Evidentemente, as pessoas, em 1913, não poderiam conhecer a “tempestade” que lhes aguardavam; sobretudo porque as experiências traumáticas da Primeira Guerra Mundial estavam tão recheadas de ineditismo que não seria viável nem mesmo vislumbrá-las no horizonte de expectativas. A clivagem que a grande guerra mundial operou no espaço de experiências daquela geração permite que nós, hoje, retrospectivamente, compreendamos como foi possível a formulação de certos prognósticos, como o de David Starr, presidente da Universidade de Stanford em junho de 1913: “A grande guerra europeia, uma ameaça eterna, jamais chegará. Os banqueiros não arranjarão o dinheiro para tal guerra, a indústria não a manterá, os estadistas não terão como levá-la a cabo. Não acontecerá nenhuma grande guerra” (STAR apud ILLIES, 2016, p. 177); ou mesmo o de Lênin, em março desse mesmo ano: “Uma guerra entre a Áustria e a Rússia seria muito útil para a revolução na Europa Ocidental. Todavia, é quase impossível imaginar que Francisco José e Nicolau nos façam este favor” (LÊNIN apud ILLIES, 2016, p. 89).

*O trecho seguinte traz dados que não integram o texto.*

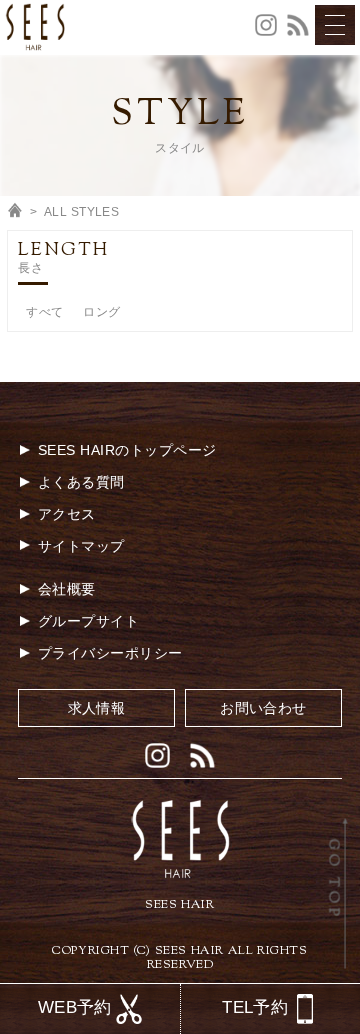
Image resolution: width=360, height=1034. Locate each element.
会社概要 (67, 589)
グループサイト (88, 621)
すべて (44, 312)
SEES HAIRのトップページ (127, 450)
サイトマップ (81, 546)
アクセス (67, 514)
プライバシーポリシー (110, 653)
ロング (101, 312)
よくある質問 (81, 482)
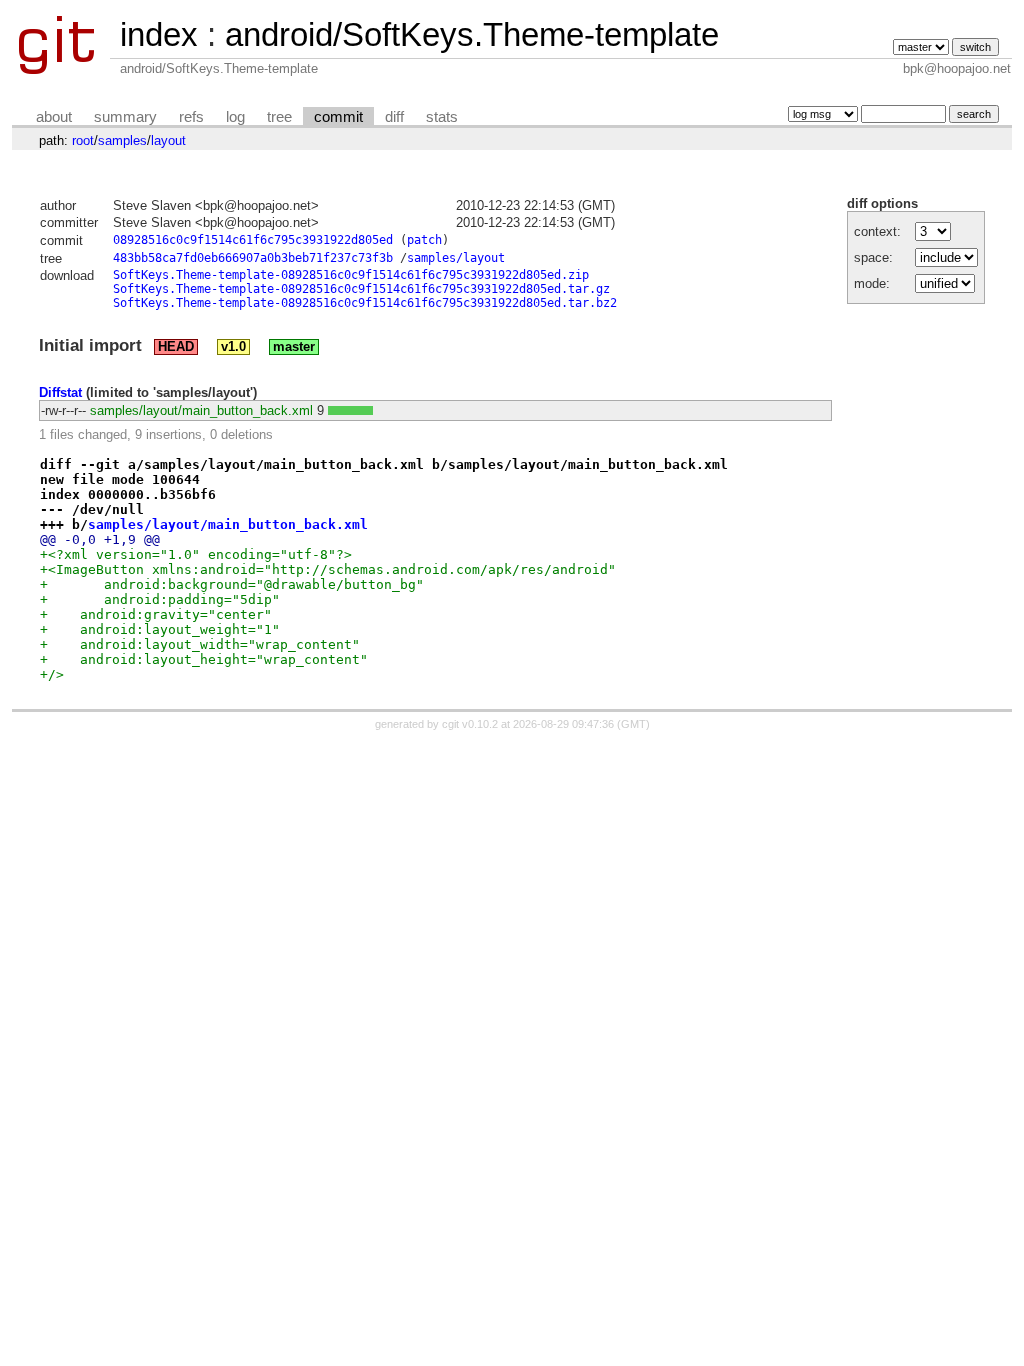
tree (279, 117)
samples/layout (456, 258)
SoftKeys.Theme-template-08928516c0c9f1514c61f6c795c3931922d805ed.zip (351, 275)
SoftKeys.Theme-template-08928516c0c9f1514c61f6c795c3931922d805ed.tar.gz (361, 289)
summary (125, 117)
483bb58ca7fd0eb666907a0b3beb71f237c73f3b (253, 258)
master (294, 347)
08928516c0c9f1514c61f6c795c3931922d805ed (253, 240)
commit (338, 117)
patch (424, 240)
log (235, 117)
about (54, 117)
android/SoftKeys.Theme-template (472, 34)
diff (394, 117)
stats (442, 117)
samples (122, 140)
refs (191, 117)
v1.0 (233, 347)
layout (168, 140)
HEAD (176, 347)
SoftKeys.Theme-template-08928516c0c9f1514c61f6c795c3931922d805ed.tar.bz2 (365, 303)
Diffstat (60, 392)
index (159, 34)
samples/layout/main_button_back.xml (201, 410)
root (83, 140)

Essa percepção de que a grande guerra mundial não estava inserida no campo das probabilidades, em 1913, emerge no olhar microscópico lançado por Illies sobre o período. Um olhar que focaliza o cotidiano de determinados integrantes – ou daqueles que viriam sê-los, em breve – das elites culturais, políticas, intelectuais, acadêmicas e científicas do continente europeu, em especial, das “capitais do modernismo” – Viena, Paris, Berlim e Munique. Illies pouco ou nada nos diz sobre os pobres e os camponeses europeus, nem sobre o cotidiano nos trópicos ou nos continentes asiático e africano. Um historiador, por outro lado, que empregasse um olhar instrumentalizado pelo telescópio1, sobre o mesmo período, talvez pudesse afirmar, pautado em elementos – que o próprio Illies menciona – como o aumento dos gastos militares, o incremento no contingente do exército austro-húngaro ou o aumento das tensões políticas nos Balcãs, que já estaria sendo tramado um cenário de guerra. E, assim, estaríamos diante de um bom exemplo das variações interpretativas proporcionadas pelos chamados jogos de escalas (REVEL, 1998).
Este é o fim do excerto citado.